┌──
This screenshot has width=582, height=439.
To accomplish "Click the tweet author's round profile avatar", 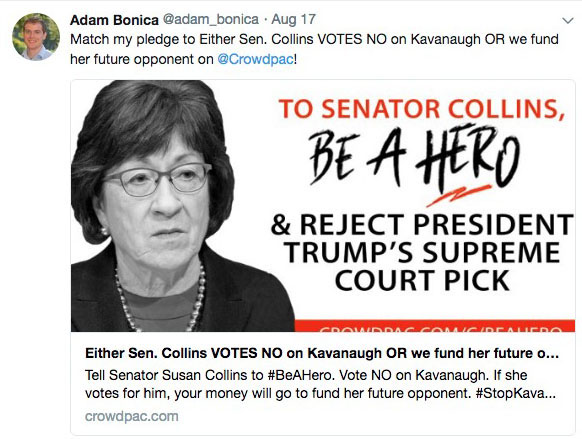I will click(x=36, y=36).
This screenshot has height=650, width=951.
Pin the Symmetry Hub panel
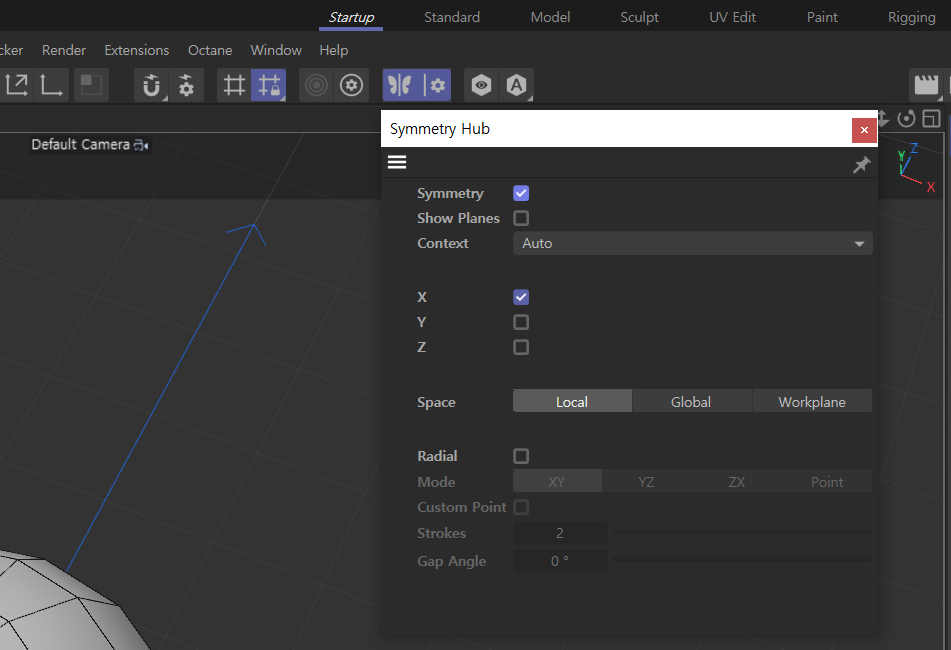point(860,165)
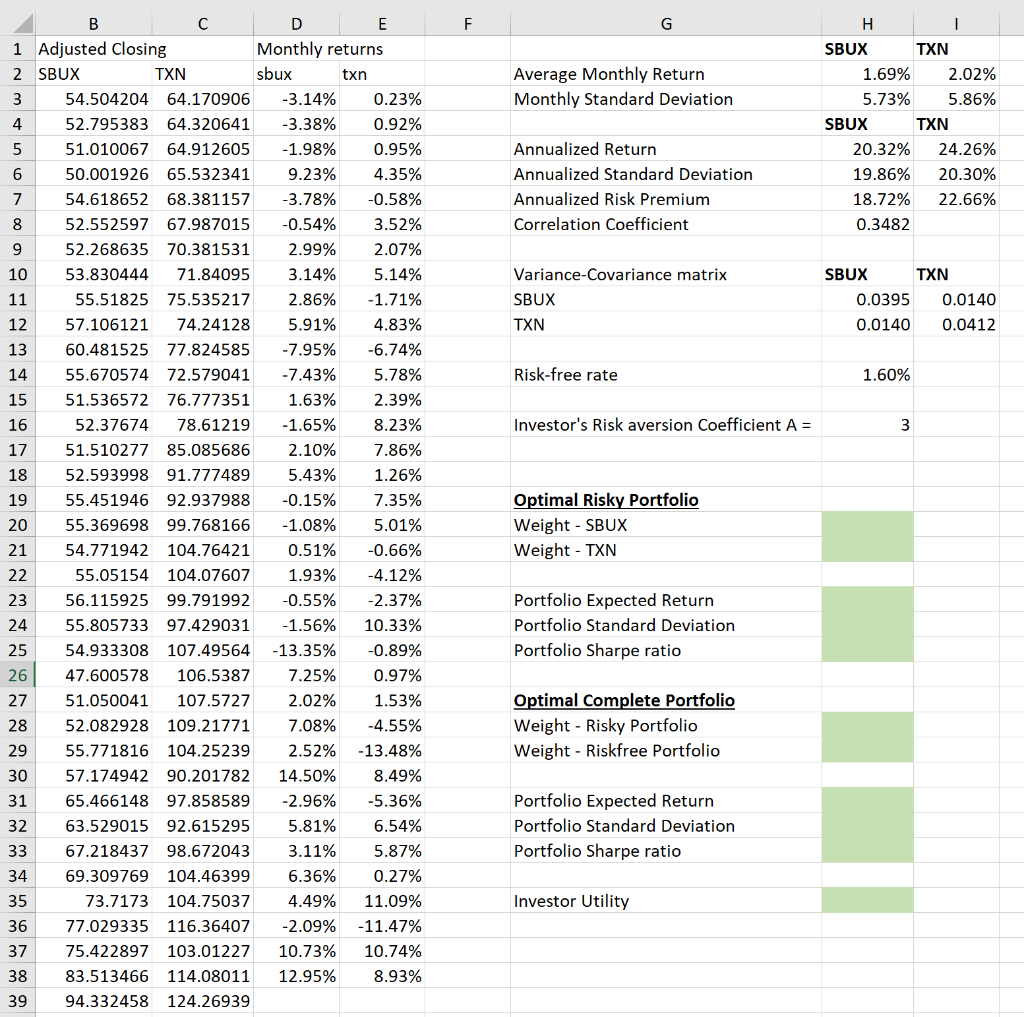This screenshot has height=1017, width=1024.
Task: Select the TXN Annualized Risk Premium 22.66% cell
Action: point(955,199)
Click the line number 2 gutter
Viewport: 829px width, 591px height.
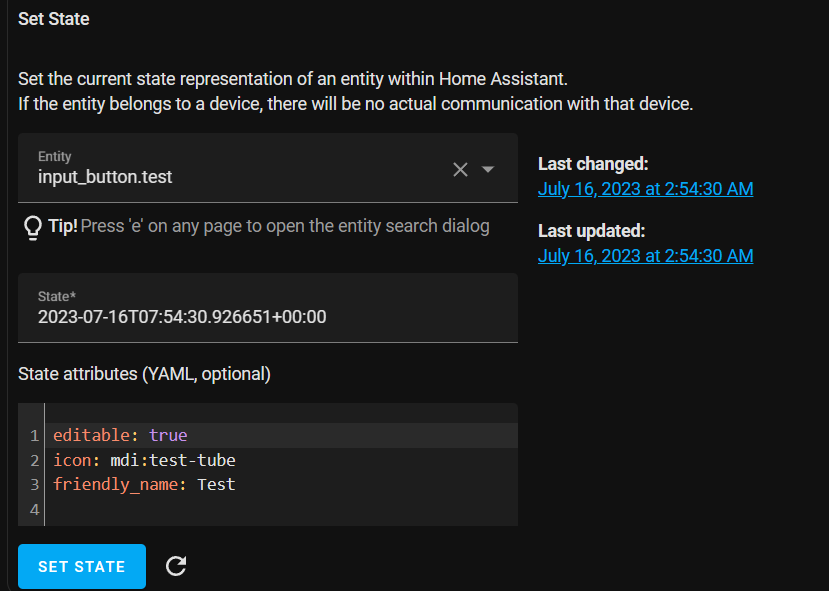point(33,460)
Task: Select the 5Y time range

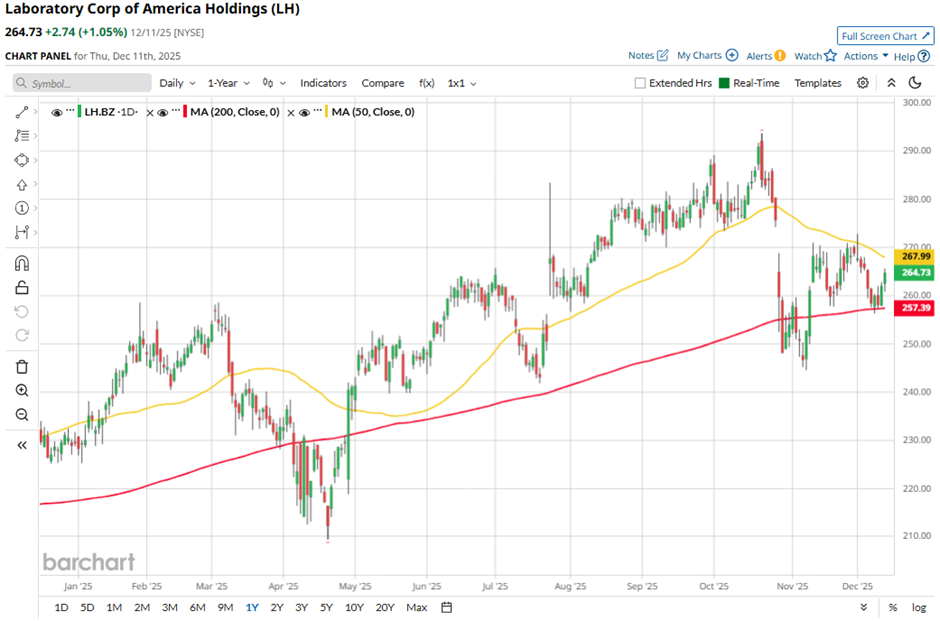Action: (327, 607)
└──
* **EXERCISE GOAL**
Reproduce nothing but the lines that run from the line containing "This screenshot has height=650, width=951." through the last line of the records, inclusive. Omit the pictures.

* **SOLUTION TO THE PROBLEM**
This screenshot has height=650, width=951.
Pin the Symmetry Hub panel
point(860,165)
This screenshot has height=1017, width=1024.
Task: Select the TXN Annualized Risk Premium 22.66% cell
Action: point(955,199)
Click the line number 2 gutter
Viewport: 829px width, 591px height.
point(33,460)
Task: Select the 5Y time range

Action: (327, 607)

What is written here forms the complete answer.